The economic system of any country is largely dependent upon the efficiency of its transport system. The significance of transport can be summed up in the following functions.

(i) Widening of Market : With the emergence of improved means of transport, goods and services can be moved from one place to another at considerably low expenses and with greast ease and speed. This stimulates to produce for local as well as foreign market and expansion of national and international trade.

(ii) Mobilisation of Resources: Transport facilitates the mobility of man, materials and money which is necessary for large scale production and for having balanced development of various regions in the country.

(iii) Regional Specialisation : Transport leads to specialisation on geographical basis. It can concentrate only on the production of those products for which it is most suited and can depend on transport to get its other requirements fulfilled from other regions and sell its surplus production to other regions.

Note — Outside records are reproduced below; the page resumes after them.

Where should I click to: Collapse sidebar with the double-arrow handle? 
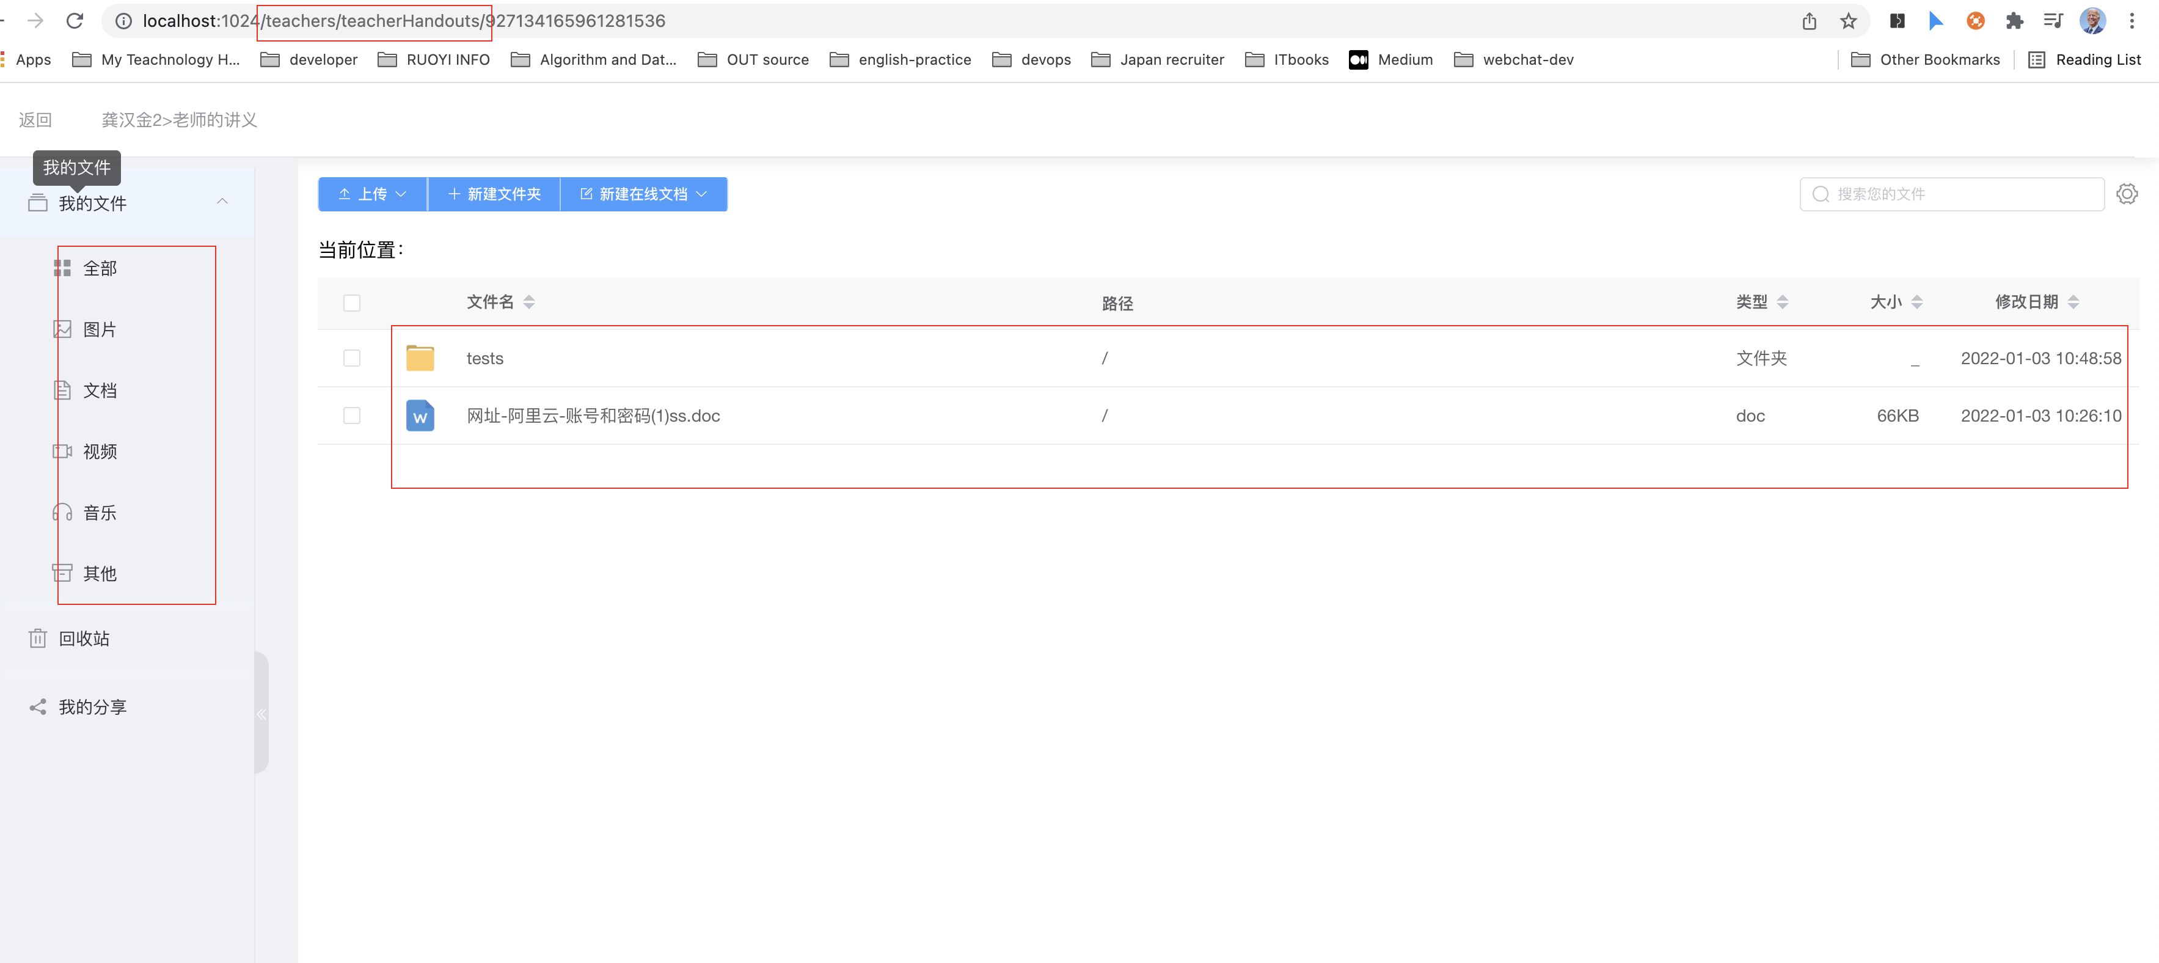(261, 714)
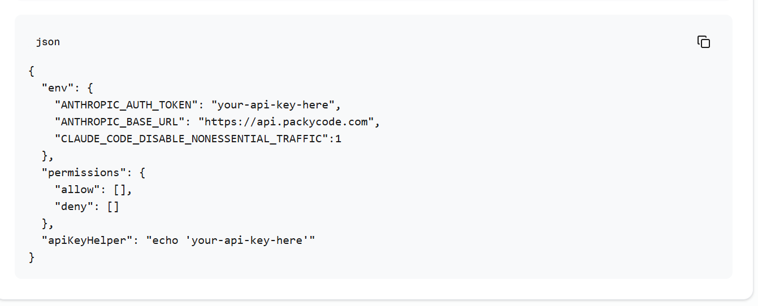Image resolution: width=758 pixels, height=306 pixels.
Task: Click the closing brace after permissions block
Action: pos(45,224)
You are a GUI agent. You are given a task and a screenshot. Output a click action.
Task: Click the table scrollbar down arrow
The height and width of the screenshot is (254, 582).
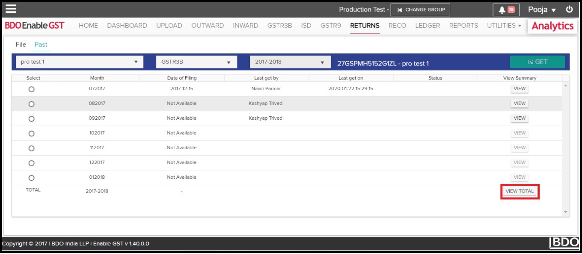566,212
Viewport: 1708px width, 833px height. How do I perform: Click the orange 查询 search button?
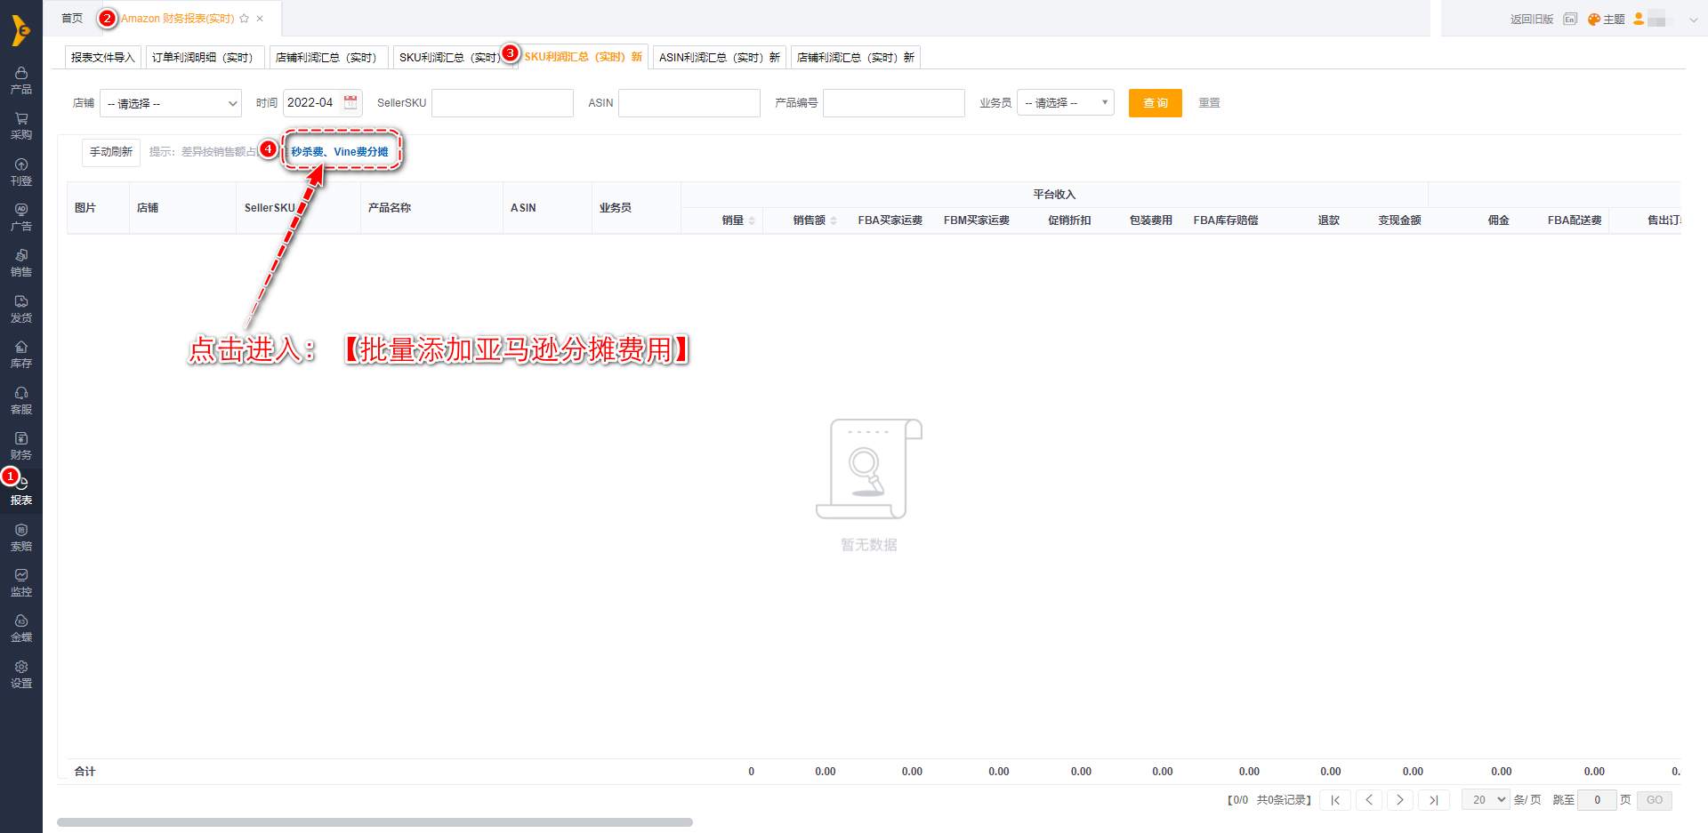point(1155,103)
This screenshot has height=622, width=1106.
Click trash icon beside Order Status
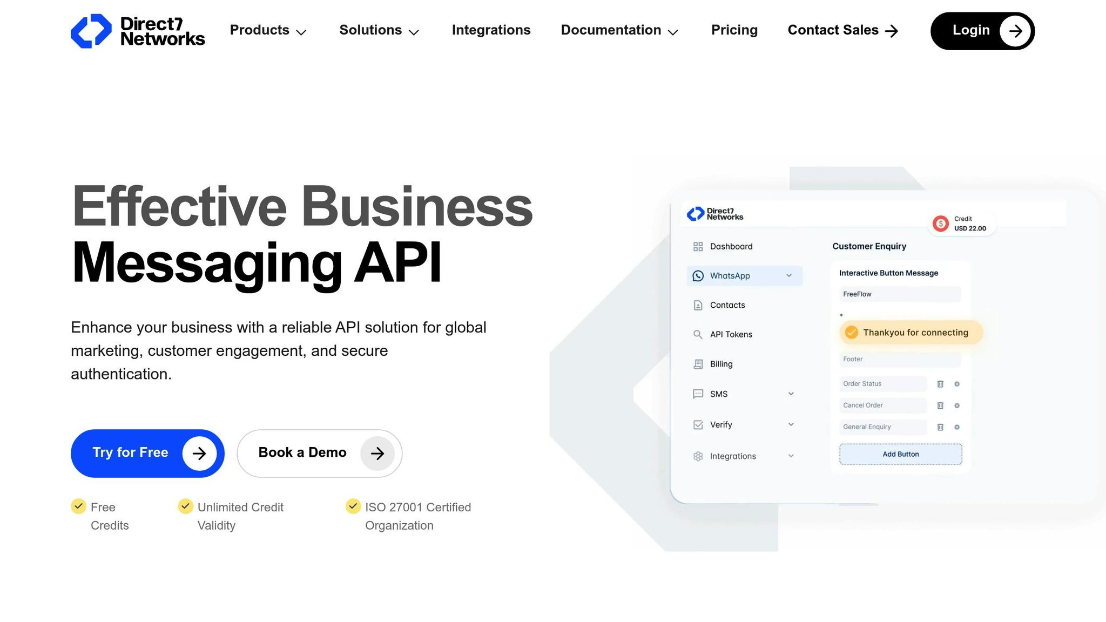coord(940,384)
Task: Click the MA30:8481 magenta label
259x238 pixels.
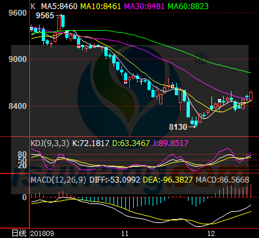Action: (144, 6)
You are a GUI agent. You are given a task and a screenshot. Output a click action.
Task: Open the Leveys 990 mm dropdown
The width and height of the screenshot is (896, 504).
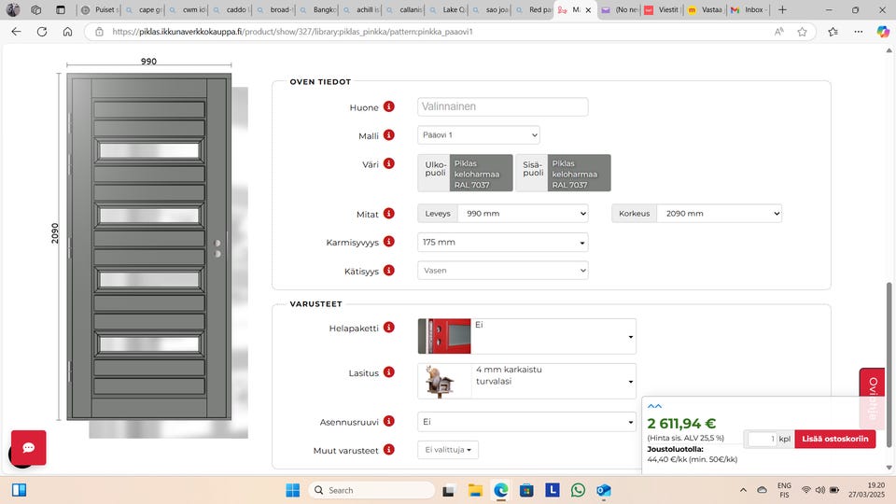coord(522,214)
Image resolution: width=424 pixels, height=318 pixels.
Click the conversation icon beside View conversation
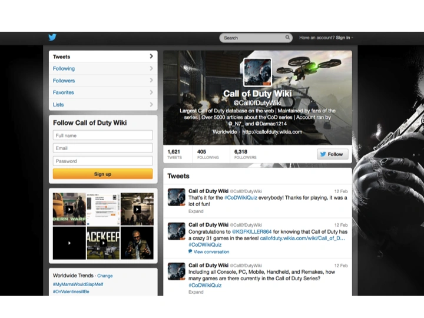click(x=190, y=251)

(iv) Price Stabilisation : Transport helps in stabilising prices by facilitating movement of goods from surplus areas to deficit areas. This loads to equilisation of prices in different regions.

(v) Economies of Scale : Transport facilitates the achievement of various economies of large scale production which leads to low cost of production.

(vi) Growth of Industries : Transport helps the growth of industries producing perishable goods like fruits, vegetables and dairy products by carrying them quickly to various consumers located in different areas.

(vii) Social functions : Transport provides employment to people. It helps in stabilising prices. It assists in removing regional disparities.

(viii) Nationalism : Transport is necessary for achieving national integration. It creates a bond of unity among the people of different regions in the country. Transport is indispensable for the defence of a country.